Niall Anderson discovers God alive, unwell and living in Brussels in Jaco Van Dormael’s new comedy
Belgium is a country I don’t think about very often, except when I’m in it, and even then it can be a struggle. It is the effective capital of the European Union, but recently went 541 days without a government of its own. It was a major seat of empire for the best part of a century, but seems almost to have stumbled into colonialism (Leopold II established Belgium’s colony in the Congo over the head of his government). Culturally, Belgium exists to the world as an occasional flash of genius, or as a dedicated exporter of talented people to bigger stages in bigger countries. Sometimes its very existence stands as a joke: in Douglas Adams’ Hitchhikers’ Guide to the Galaxy, ‘Belgium’ is the rudest word in the universe and outlawed everywhere except on earth.
Jaco Van Dormael’s latest film The Brand New Testament seems to engage with this atmosphere of cultural provisionality when, in its opening scenes, it announces that God (Benoît Poelvoorde) created Brussels on the First Day. He did so out of pure boredom and spite, and in the millennia that have followed He has doubled down on the spite, devising innumerable rules and laws just to keep people in a pliant state of misery. If your toast falls jam side down, that’s God. If your crockery smashes just as you’re moving it from the sink to the draining board, that’s God. The film has nothing to say about rain on your wedding day, or a free ride when you’re already late, but this is clearly the sort of level God works at.
God has a family living with him in his cramped and fetid Brussels apartment. He has an unnamed wife (Yolande Moreau) who spends her days stitching tapestries of significant historic events. There’s Jesus, of course, whose travelling ministry two thousand years ago God seems to regard as a bit of an embarrassment. And then there’s Ea (Pili Groyne), God’s daughter, who is ten, inquisitive, and completely opposed to her father’s low-level trolling of the human race.
The plot, such as it is, kicks off when Ea downloads the predicted date of death of every living person and texts it to them. One man, discovering he has 62 years left to live, decides he’s just going to jump off tall structures and see what happens (a neat recurring joke). Another, having spent 40 loveless years going mad in the same office, decides he’s going to row to the Arctic and study birds. The futility of war is revealed in an instant and everyone lays down their arms. Mostly, people get a bit depressed and moony. God is not happy about any of this at all.

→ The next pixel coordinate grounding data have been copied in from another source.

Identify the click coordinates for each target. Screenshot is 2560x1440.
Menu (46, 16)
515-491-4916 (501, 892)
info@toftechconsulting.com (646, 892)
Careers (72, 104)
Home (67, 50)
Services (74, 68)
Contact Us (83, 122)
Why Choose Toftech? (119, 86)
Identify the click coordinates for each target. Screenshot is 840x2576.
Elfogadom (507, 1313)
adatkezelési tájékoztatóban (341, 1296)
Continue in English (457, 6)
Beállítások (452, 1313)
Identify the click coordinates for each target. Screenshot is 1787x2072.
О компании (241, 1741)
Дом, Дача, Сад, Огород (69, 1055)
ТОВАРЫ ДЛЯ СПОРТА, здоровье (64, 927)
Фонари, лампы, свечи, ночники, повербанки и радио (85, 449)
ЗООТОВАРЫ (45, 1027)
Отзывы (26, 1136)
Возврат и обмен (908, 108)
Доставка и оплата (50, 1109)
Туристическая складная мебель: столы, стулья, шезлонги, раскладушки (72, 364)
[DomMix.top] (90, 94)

There are some nice ideas in this sequence, but also a huge problem with tone. How funny is it, for instance, to watch a woman receive the news she is to die in two minutes and then slapstick her way into it? How are we supposed to take the sight of an elderly woman realising she will die before the disabled boy she cares for, and resolve to smother him with a pillow? How are we supposed to take the sight of God whipping His daughter with a belt for breaking into His office?
If you’ve seen any of Van Dormael’s previous films (which include Toto The Hero and The Eighth Day), you’ll have experienced this odd whiplash effect between the whimsical and the vicious, the shallowly observed and the voyeuristic. Van Dormael has clearly taken some of these criticisms on board – voyeurism is an explicit theme in The Brand New Testament – but it’s frankly remarkable that in the 25 years since Toto, he doesn’t seem to have got any better at it.
The Brand New Testament is gooey at its core and lazy with it. Escaping from God’s wrath, Ea flees into urban Brussels through a tunnel at the back of a washing machine. Ea has never left the apartment before, so how does she know this escape route is there? We don’t know. As she wanders the city collecting life stories for her New Testament, she also collects people’s tears in a little vial. Where did this vial come from? To what use does Ea put the tears? We never find out. Ea begins to play matchmaker between the lost souls she meets, based on the music that their hearts play. The contract killer whose music is Schubert’s ‘Death and the Maiden’ is matched with a sad amputee who music is Handel’s ‘Lascia ch’io pianga’. Does this come to anything? Not really, no. Somewhere in the middle of all this Catherine Deneuve leaves her husband for a gorilla. Actually, she breaks the gorilla out of a circus (nobody seems to mind) and later has entirely human babies with it.
It should be clear by now both that there’s a lot going on in The Brand New Testament, and that almost none of it makes sense. There’s almost certainly a sly joke here at the incoherence of the actual New Testament, but it’s not a joke that illuminates or elucidates anything. If the idea is that life could be lived a lot better if our minds were more open, well, fine – but I’m not sure you need to go as far as interspecies sex to make that point. Nor is having God deported as a failed asylum seeker quite the satirical coup the film thinks it is; the joke residing entirely in the fact that He’s sent to Uzbekistan, which is obviously some sort of shithole.
Still, I suppose it’s instructive to realise that Belgians have their own Belgium – a place they just don’t know what to do with it and need to dismiss as a joke. The Brand New Testament is an insular and hateful little trifle, an encyclopaedia of the director’s long-standing obsessions and little else. It’s a total Belgium.
The Brand New Testament is out now on DVD.